Not only have we neglected all the leading issues of substance, excepting a waning concern for the substance of military capabilities. We have destroyed the substance of our civilization’s power whenever issues of substance came into conflict with pragmatic choices of arbitrary values. This sort of degeneration of our national political life, is the source of the strength of opinion supporting the cults of “Left,” “right,” and “center” in our national political life today.
The more the substance of policy conflicts with these pragmatic choices of arbitrary (ideological) values, the more distant the ideologue’s thinking and behavior separates itself from all matters of substance. So, we have the spectacle of my Democratic competitors of today: not the “Seven Dwarves,” but as Wasserman’s Boston Globe cartoon indicates, “The Seven Deadly Sins.” Thus, in the intelligence community, and related aspects of the policy-shaping establishment, issues of substance are pushed aside, for the sake of adopted perceptions of pragmatic agreements in matters of policy, methods, and procedures.

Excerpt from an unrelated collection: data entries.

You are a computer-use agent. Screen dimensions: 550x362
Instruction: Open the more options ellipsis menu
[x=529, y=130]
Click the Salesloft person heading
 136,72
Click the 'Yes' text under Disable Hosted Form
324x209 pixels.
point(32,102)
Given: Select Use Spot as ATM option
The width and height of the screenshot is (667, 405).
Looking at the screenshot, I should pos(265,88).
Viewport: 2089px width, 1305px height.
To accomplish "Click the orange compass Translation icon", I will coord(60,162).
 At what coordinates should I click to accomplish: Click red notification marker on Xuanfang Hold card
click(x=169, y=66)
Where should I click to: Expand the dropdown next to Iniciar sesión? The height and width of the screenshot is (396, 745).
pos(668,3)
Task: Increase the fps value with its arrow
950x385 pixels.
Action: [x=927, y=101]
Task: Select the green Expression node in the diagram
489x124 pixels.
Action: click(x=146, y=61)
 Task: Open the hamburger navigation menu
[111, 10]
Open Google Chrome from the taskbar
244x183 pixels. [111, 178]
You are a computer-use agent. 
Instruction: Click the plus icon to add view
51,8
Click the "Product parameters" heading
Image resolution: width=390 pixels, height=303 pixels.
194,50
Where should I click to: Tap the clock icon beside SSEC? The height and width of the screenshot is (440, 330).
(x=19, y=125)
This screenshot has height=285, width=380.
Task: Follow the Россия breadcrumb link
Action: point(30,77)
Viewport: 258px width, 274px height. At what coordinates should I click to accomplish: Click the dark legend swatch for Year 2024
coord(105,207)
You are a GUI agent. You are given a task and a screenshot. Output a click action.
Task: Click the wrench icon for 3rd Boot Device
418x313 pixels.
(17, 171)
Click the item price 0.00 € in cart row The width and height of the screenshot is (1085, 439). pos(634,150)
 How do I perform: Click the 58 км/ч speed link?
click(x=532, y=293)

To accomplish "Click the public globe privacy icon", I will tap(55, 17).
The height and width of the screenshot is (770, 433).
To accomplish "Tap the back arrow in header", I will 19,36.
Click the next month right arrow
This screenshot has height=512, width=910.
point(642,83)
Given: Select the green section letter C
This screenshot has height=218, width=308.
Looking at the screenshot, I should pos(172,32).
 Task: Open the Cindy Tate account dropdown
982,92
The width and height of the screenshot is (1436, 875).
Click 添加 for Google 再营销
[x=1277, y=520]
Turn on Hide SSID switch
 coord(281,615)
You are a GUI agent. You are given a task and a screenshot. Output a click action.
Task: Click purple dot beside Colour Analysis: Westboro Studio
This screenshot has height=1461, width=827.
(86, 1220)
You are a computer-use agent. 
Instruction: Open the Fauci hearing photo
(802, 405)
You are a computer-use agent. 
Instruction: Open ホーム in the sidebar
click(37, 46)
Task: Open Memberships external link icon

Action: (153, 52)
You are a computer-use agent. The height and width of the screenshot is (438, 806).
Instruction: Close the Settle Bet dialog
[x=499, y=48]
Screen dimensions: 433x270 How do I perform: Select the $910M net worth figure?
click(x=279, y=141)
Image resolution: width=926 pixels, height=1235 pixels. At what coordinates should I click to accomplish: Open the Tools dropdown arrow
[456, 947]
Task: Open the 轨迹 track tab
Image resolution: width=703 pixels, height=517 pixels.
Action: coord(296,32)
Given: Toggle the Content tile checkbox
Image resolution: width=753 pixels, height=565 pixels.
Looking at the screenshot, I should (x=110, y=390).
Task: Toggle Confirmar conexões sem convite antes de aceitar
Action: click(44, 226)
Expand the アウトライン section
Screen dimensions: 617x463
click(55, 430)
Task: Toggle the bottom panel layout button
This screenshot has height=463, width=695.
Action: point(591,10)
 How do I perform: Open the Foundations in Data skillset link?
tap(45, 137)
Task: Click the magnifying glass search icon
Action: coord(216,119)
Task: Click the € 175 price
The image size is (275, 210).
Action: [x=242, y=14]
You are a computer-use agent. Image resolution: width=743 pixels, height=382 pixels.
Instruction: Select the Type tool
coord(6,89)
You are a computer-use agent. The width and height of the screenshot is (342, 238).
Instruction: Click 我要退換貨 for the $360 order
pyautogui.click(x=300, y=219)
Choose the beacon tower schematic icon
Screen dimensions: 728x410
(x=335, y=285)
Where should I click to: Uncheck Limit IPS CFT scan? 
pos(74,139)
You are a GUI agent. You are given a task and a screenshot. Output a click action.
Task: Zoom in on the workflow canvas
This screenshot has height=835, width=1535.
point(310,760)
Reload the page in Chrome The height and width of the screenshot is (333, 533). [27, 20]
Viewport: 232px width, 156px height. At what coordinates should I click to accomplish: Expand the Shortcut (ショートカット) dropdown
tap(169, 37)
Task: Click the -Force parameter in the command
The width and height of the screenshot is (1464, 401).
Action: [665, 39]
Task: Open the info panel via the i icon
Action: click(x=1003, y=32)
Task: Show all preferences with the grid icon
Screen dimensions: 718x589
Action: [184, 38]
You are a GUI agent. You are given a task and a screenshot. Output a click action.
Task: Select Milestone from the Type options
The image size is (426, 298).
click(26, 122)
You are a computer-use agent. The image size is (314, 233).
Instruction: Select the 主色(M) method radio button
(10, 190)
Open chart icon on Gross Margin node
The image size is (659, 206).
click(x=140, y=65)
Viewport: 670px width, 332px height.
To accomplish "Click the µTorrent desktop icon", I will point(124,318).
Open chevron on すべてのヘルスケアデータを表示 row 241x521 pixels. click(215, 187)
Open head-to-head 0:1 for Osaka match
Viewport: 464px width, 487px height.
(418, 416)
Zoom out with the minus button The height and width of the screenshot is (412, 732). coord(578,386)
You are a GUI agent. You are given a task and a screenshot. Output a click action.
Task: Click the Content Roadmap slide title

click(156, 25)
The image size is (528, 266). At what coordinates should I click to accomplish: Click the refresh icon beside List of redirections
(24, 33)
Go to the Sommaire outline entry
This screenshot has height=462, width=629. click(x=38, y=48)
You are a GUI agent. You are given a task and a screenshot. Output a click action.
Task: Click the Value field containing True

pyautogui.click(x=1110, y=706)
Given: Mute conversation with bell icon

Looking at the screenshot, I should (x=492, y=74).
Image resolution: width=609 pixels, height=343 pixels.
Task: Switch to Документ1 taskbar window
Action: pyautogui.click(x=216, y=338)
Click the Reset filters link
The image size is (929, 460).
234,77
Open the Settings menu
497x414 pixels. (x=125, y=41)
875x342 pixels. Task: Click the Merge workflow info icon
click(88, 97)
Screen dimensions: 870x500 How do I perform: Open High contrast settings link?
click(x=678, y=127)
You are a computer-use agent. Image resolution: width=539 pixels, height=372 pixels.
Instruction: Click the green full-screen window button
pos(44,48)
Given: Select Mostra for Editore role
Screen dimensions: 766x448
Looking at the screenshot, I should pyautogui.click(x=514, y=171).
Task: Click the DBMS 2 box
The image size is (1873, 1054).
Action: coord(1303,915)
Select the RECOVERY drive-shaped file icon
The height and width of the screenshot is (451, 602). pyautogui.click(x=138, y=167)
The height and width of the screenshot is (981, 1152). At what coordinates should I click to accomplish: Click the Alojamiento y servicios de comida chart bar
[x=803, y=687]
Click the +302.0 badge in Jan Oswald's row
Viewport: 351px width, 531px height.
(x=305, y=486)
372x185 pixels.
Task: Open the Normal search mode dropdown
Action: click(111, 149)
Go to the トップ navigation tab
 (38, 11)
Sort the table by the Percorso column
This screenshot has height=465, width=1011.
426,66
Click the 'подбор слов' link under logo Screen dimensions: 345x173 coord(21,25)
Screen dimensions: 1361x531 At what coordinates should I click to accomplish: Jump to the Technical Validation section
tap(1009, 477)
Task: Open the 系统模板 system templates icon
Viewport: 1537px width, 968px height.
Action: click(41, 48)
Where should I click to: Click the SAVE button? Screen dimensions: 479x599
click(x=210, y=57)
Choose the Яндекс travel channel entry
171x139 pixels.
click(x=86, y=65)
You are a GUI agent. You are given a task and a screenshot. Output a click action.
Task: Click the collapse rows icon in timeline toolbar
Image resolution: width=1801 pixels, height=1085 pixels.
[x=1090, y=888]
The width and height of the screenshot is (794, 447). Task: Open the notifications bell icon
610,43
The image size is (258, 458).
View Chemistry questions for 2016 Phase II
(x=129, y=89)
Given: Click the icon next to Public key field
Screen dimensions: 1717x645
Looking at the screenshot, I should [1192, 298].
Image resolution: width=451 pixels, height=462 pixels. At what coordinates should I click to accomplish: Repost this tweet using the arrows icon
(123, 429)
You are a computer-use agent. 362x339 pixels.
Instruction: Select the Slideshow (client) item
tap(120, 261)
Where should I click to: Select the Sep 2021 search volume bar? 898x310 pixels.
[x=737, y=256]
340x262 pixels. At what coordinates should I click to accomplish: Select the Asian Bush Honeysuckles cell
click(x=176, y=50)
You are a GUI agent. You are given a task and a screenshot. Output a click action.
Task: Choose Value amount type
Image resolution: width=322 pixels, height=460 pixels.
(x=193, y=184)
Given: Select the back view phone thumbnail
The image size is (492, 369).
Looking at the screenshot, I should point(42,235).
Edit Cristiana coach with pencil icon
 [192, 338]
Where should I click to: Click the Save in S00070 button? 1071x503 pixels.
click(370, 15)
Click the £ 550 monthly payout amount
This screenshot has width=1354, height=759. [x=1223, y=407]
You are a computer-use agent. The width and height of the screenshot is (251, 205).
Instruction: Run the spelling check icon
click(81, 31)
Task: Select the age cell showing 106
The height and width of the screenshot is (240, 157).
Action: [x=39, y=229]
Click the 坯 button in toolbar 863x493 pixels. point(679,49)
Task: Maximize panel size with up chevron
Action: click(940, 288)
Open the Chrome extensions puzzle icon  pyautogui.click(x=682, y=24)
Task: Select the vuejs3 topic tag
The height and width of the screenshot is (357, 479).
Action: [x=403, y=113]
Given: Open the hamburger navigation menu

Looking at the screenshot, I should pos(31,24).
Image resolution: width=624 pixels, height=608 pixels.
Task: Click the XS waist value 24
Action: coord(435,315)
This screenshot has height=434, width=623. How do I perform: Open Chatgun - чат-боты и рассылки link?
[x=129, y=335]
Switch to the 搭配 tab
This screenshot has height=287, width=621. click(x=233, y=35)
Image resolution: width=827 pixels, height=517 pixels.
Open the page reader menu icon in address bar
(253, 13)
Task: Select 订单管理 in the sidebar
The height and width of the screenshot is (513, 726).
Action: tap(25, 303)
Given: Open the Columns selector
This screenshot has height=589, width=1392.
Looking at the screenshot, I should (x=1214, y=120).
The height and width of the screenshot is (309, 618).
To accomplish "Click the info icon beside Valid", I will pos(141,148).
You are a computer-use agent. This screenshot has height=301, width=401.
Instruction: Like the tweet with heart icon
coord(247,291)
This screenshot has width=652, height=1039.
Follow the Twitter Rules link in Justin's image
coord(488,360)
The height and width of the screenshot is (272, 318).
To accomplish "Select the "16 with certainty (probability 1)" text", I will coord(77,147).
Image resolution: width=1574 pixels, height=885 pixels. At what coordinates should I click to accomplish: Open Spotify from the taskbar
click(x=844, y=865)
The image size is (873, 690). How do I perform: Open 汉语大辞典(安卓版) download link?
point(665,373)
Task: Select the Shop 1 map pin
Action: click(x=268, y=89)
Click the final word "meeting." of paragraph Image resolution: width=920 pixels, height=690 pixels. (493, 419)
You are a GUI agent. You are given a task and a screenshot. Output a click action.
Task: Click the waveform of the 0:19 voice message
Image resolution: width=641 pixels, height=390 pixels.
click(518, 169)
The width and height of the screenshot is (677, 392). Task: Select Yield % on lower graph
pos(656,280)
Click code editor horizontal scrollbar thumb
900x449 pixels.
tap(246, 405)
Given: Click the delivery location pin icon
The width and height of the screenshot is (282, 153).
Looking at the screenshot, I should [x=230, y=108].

Thus, the late William Casey turned the U.S. intelligence establishment into an amateur night’s performance, and so my policies ran afoul of that intelligence establishment’s wrath: I was not playing the game according to those rules, under whose guidance they have been destroying our nation, our civilization.
The problem is not that they were not capable of understanding the problem of non-linearity. The problem has been, that they did not wish to attempt to understand it, because the issue of non-linearity is a matter of the substance, rather than the ideology of politics.
We can beat Moscow’s game, as Moscow itself attests, by avowing me as the one individual it most fears among all others on this planet. We can beat that game by turning to the non-linear matters of substance, which Moscow’s own ideology prevents it from comprehending. That is my game, and will continue to be so. Natural law, rightly understood, is the great power of Creation we can tap for the cause of strategic victory; the problem is, to tap that power, we must renew our nation’s commitment to the practice of that natural law, and thus bring this disgusting age of mere ideology to an end.